• **TEXTE PROPOSÉ**:
#####

Pourtant, cette pratique s’est répandue ces dernières années, notamment à la suite d’avis favorables émis par la Société Française d’Anesthésie et de Réanimation (SFAR). Dans un avis du 8 décembre 2015, le comité « Vie Professionnelle » de la SFAR a exprimé son accord pour que les IDE puissent extuber un patient en SSPI, mais uniquement sous certaines conditions strictes. Ces dernières incluent une formation spécifique et tracée pour l’IDE, ainsi que la disponibilité immédiate d’un médecin anesthésiste-réanimateur, prêt à intervenir en cas de complications, notamment pour réintuber en urgence. La SFAR insiste également sur la nécessité d’établir des protocoles de service clairs et connus de tous.
En outre, la SFAR s’appuie sur le référentiel de l’infirmière de réanimation publié en 2011, qui stipule qu’un infirmier doit être « capable d’extuber un patient sur prescription médicale selon la procédure et d’en assurer la surveillance au décours ». Ce référentiel, rédigé par la SFAR et d’autres sociétés savantes, a contribué à légitimer cette pratique dans certains établissements.

#####

• **CONSIGNE**: Poursuivez le texte sur l'extubation des patients par les IDE en SSPI en reprenant après sa dernière phrase.

• **DONNÉES FOURNIES**:

#####

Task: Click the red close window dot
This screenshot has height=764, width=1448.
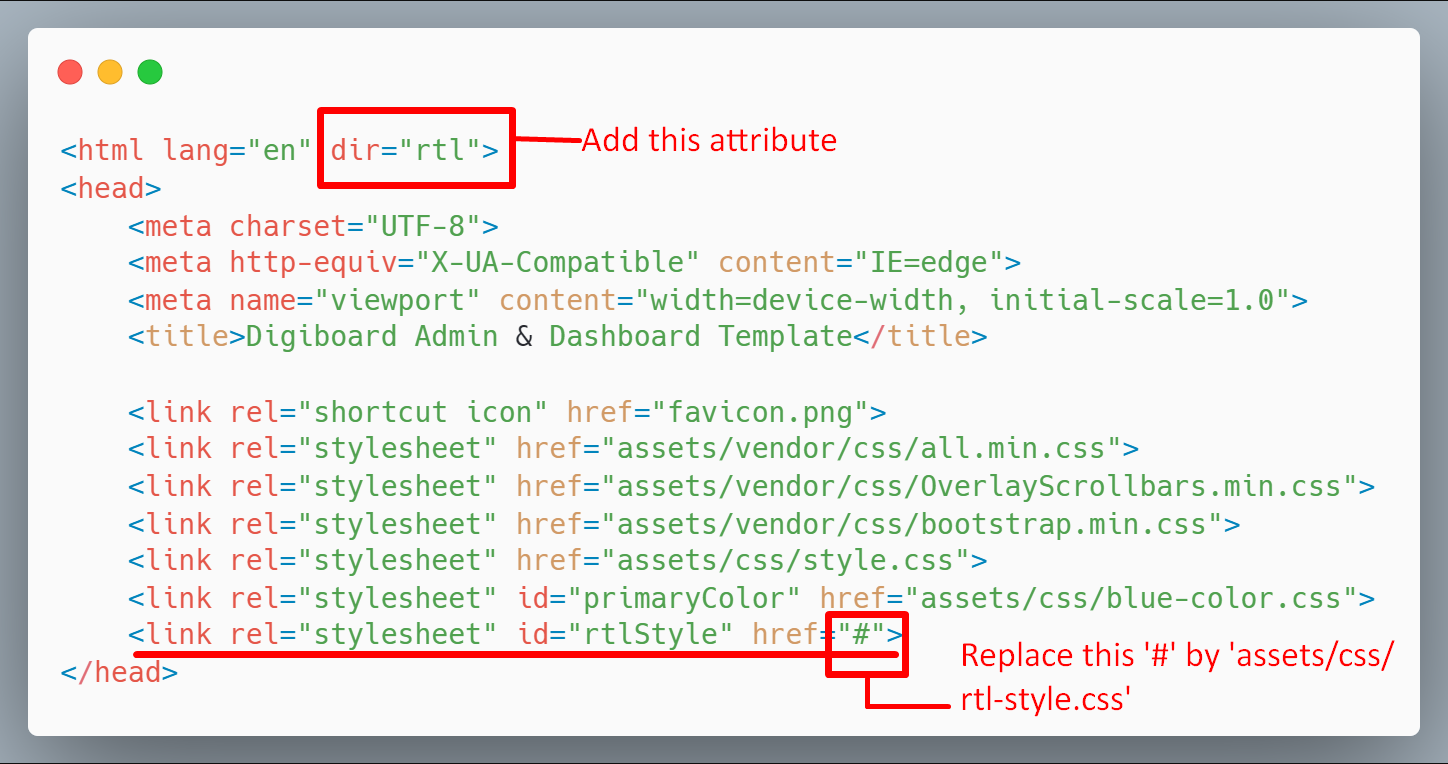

#####

• **ESPACE RÉPONSE**:
Absence de valeur juridique
Cependant, il n’a aucune valeur juridique car il n’a jamais été publié par arrêté du ministre de la santé et que la spécialité « infirmier en réanimation » n’existe pas officiellement. Par ailleurs, bien que la SFAR mentionne une jurisprudence de la Cour de Cassation, celle-ci se limite à rappeler que les infirmiers en SSPI doivent être formés à la surveillance post-interventionnelle, sans aborder spécifiquement l’acte d’extubation.
Le Code de la Santé Publique, qui constitue la référence réglementaire pour les actes infirmiers, ne laisse pas de place à l’interprétation : l’article R4311-12 précise qu’en SSPI, seuls les IADE sont habilités à réaliser des actes relevant des techniques d’anesthésie générale et loco-régionale. L’extubation, considérée comme faisant partie intégrante de l’anesthésie, selon le référentiel de compétences des IADE publié dans un arrêté, ne peut donc pas être pratiquée par un IDE, même formé.
Cette restriction repose également sur un impératif de sécurité : la personne qui extube un patient doit être capable, en cas d’urgence, de réintuber immédiatement. Cette compétence dépasse le champ d’expertise des IDE, non formés à cette technique.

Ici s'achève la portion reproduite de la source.